To the sponsors of the resolution to censure Sen. Mitt Romney:

You’re asking the Utah Republican Party to insist that Mitt Romney (a) pledge his allegiance to Donald Trump or (b) resign his Senate seat. I’ve read your pitch and I have some questions.

In your resolution, you wrote:

Whereas, as a candidate, Mitt Romney accepted President Trump’s endorsement and expressed his support for President Trump, which helped him win the U.S. Senate election

Your premise implies that having (a) accepted Trump’s endorsement and (b) expressed support for Trump should have influenced whether Romney voted to acquit or convict Trump on the basis of one or both articles of impeachment.

Is that a fair analysis of your position? If so, are you expressing that Romney’s vote that Trump is guilty of a high crime should be interpreted as the failure to return one political favor with another? If not, why are these facts material to your resolution?

You also wrote:

Whereas, on December 7, 2019, the Utah GOP State Central Committee unanimously passed a resolution of support for President Trump that called on all elected Republican officials to do the same.

Your premise implies that the Utah GOP State Central Committee’s unanimously passed resolution of support for Trump that called on all elected Republican officials to do the same should have influenced whether Romney voted to acquit or convict Trump on the basis of one or both articles of impeachment.

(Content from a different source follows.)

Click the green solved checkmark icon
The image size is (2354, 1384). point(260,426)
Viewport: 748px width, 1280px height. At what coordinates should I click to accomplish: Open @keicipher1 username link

Is that a fair analysis of your position? If so, are you expressing that, rather than form his own impartial conclusions through his independent review of the evidence over the course of the trial, for voting guidance Romney needed to look no further than what the Utah GOP State Central Committee had called on him (as an elected Republican official) to do? If not, why is this fact material to your resolution?

You also wrote:

Whereas, on February 5, 2020, despite zero evidence of a federal crime committed or any wrongdoing that rises to the level of removal of office, Senator Romney voted to convict and remove President Trump from office, becoming the only Republican to vote with the Democrats

The issue was a U.S. president (Trump) leveraging taxpayer funds appropriated by Congress to provide military aid to an ally (Ukraine) at war with Russia in order to obtain a political favor.

Your premise implies that the act at issue (leveraging those funds to that end), if established beyond a reasonable doubt, doesn’t represent wrongdoing rising to the level of removal from office.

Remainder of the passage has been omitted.